Sean Aurigemma, an analyst with BT Alex. Brown, has initiated coverage of the mortgage giants Fannie Mae and Freddie Mac and has taken over coverage of Countrywide Credit Industries, all with "buy" recommendations.

In a research report last week, Mr. Aurigemma called these stocks "attractive, relatively conservative vehicle(s) to invest in the growing market for residential home loans."

Fannie Mae and Freddie Mac buy loans from mortgage bankers and bundle them into securities, which are sold to investors.

They also hold large portfolios of mortgages and mortgage-backed securities. Countrywide, of Calabasas, Calif., is the largest independent mortgage banker in the nation.

"The fundamentals of the U.S. mortgage sector remain near-perfect due to low interest rates and inflation, rising incomes, and other macroeconomic factors," Mr. Aurigemma wrote.

The analyst said Countrywide, Fannie, and Freddie allow investors to reap the benefits of the continuing home loan boom without subjecting themselves to the earnings volatility experienced by smaller home equity companies. Although the smaller companies may grow faster, Fannie, Freddie, and Countrywide are more reliable, with established brand names and proven track records, he said.

The secondary-marketing "duopoly" of Fannie and Freddie dominates an industry that is growing 6% to 8% each year, he said. Countrywide, he said, has "scarcity value" as one of the few independent mortgage banking companies left.

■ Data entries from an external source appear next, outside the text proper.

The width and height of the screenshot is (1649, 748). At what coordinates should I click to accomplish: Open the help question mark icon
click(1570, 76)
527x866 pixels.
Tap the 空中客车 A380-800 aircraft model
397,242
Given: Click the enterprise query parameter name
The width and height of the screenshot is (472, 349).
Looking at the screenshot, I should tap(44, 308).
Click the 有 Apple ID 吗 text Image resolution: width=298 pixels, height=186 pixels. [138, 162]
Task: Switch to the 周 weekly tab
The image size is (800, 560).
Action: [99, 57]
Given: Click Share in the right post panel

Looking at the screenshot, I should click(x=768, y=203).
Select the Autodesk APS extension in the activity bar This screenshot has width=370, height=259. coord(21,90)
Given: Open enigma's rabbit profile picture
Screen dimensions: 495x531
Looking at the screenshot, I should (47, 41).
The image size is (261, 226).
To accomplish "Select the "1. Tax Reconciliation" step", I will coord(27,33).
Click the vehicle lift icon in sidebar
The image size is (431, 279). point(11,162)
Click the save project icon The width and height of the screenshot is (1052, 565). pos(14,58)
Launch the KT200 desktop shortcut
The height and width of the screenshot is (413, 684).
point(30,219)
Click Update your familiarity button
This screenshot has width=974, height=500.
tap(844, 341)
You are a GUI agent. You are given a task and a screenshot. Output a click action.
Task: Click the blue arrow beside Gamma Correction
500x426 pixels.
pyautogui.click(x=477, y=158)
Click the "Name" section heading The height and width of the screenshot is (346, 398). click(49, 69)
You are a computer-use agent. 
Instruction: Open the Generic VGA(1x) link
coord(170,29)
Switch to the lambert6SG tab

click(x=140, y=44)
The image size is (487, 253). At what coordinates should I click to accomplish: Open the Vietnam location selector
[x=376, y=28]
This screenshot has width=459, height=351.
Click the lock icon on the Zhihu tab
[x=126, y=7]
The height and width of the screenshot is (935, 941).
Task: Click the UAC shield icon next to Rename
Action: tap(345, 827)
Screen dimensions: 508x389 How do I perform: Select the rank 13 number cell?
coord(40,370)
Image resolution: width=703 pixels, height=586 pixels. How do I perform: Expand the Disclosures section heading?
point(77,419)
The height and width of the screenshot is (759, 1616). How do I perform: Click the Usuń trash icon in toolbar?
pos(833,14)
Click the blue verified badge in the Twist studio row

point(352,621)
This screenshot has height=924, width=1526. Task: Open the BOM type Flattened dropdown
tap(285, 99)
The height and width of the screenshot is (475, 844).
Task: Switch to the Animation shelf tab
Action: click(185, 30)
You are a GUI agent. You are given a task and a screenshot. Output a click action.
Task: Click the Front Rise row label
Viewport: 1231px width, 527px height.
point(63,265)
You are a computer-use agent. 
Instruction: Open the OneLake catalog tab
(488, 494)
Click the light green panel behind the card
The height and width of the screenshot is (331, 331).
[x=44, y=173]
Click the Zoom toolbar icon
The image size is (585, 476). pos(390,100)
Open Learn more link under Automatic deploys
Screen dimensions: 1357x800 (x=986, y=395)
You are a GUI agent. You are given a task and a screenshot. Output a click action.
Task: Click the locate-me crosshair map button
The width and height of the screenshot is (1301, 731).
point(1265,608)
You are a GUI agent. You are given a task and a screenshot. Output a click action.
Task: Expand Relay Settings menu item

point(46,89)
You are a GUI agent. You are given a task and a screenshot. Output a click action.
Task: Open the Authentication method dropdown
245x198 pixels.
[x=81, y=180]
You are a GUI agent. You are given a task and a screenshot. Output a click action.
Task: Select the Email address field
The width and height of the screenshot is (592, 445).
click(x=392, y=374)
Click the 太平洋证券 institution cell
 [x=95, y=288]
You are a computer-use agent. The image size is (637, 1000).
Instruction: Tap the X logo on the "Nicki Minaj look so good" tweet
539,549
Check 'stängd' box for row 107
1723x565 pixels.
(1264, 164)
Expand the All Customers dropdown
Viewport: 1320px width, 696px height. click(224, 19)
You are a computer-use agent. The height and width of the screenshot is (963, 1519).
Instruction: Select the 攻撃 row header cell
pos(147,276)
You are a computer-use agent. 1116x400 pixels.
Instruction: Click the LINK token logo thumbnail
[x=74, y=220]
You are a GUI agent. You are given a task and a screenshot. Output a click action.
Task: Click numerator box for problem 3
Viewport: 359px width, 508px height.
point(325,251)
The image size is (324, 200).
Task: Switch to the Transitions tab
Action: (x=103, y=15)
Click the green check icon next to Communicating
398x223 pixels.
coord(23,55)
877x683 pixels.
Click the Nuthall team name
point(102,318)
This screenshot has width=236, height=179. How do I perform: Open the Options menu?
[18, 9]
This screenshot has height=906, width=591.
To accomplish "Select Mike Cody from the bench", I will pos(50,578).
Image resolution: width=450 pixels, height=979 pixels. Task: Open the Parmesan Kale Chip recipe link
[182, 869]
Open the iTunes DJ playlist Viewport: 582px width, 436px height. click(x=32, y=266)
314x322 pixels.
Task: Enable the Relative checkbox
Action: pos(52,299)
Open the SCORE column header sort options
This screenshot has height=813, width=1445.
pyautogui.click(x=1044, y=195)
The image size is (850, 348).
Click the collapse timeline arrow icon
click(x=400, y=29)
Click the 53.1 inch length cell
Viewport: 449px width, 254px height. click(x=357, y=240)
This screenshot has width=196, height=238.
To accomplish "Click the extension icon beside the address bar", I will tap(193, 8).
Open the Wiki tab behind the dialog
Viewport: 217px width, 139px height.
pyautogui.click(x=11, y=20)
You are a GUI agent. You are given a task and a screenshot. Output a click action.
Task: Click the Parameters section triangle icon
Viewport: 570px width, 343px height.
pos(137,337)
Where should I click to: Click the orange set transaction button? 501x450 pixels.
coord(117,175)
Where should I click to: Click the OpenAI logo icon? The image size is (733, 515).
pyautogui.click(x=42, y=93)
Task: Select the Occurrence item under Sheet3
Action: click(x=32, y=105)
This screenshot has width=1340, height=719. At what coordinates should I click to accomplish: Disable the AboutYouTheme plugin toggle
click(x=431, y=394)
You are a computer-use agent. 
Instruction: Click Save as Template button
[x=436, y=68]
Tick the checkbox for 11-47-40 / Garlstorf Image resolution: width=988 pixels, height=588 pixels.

Because Countrywide focuses on mortgages, it can "take share in the product from the less-focused players." Though banks tend to use profits from their better-performing operations to subsidize their weaker areas, "category killers" such as Countrywide reinvest all their capital in their core businesses, he said.

Mr. Aurigemma said Countrywide's strategy of maintaining a large servicing portfolio and an active origination business-known as the "macro hedge"-helps it maintain "a more stable and predictable earnings stream and less interest rate sensitivity."

Countrywide's origination business is well balanced among retail, wholesale, and correspondent production, he said, and it has the opportunity to dominate "the fourth or emerging channel," the Internet. Countrywide, he said, is "well positioned, because it already has a significant presence on the Net and its investment in its brands should pay dividends in that medium."